» CO TRZEBA ZROBIĆ
Zamień „pixels” na „px” i przepisz poniższe wiersze bez innych zmian, pomijając obrazki.

» SUROWE DANE
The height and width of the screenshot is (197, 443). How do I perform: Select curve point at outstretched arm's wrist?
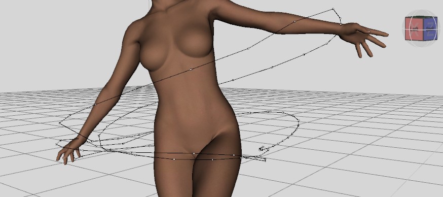point(341,24)
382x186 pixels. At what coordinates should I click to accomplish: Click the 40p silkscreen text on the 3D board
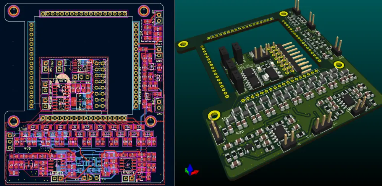[240, 132]
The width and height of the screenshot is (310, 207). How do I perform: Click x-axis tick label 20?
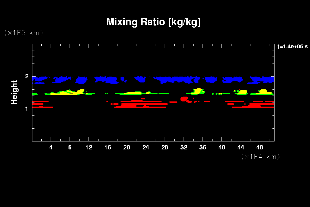tap(127, 147)
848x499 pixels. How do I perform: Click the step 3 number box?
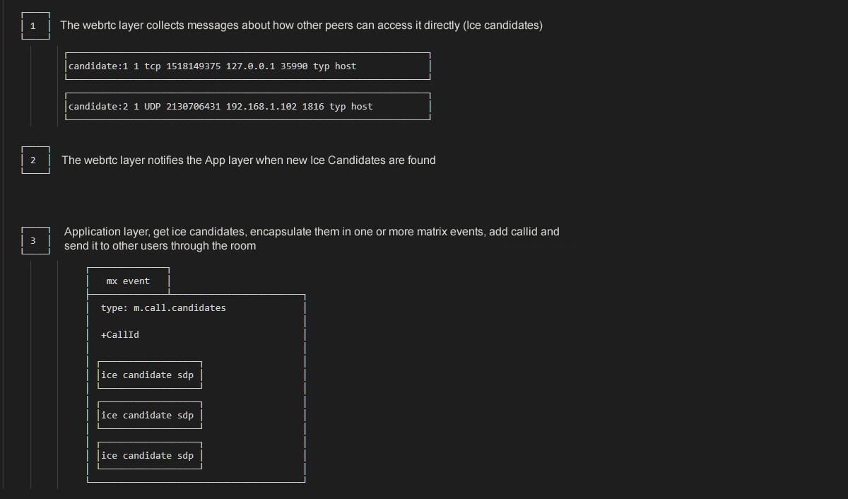point(35,241)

» ROZWIĄZANIE ZADANIA
The height and width of the screenshot is (197, 443). How do I perform: Select curve point at outstretched arm's wrist?
point(341,24)
382x186 px. At what coordinates should I click to accomplish: Click the 40p silkscreen text on the 3D board
[240, 132]
The width and height of the screenshot is (310, 207). How do I perform: Click x-axis tick label 20?
tap(127, 147)
848x499 px. How do I perform: Click the step 3 number box?
point(35,241)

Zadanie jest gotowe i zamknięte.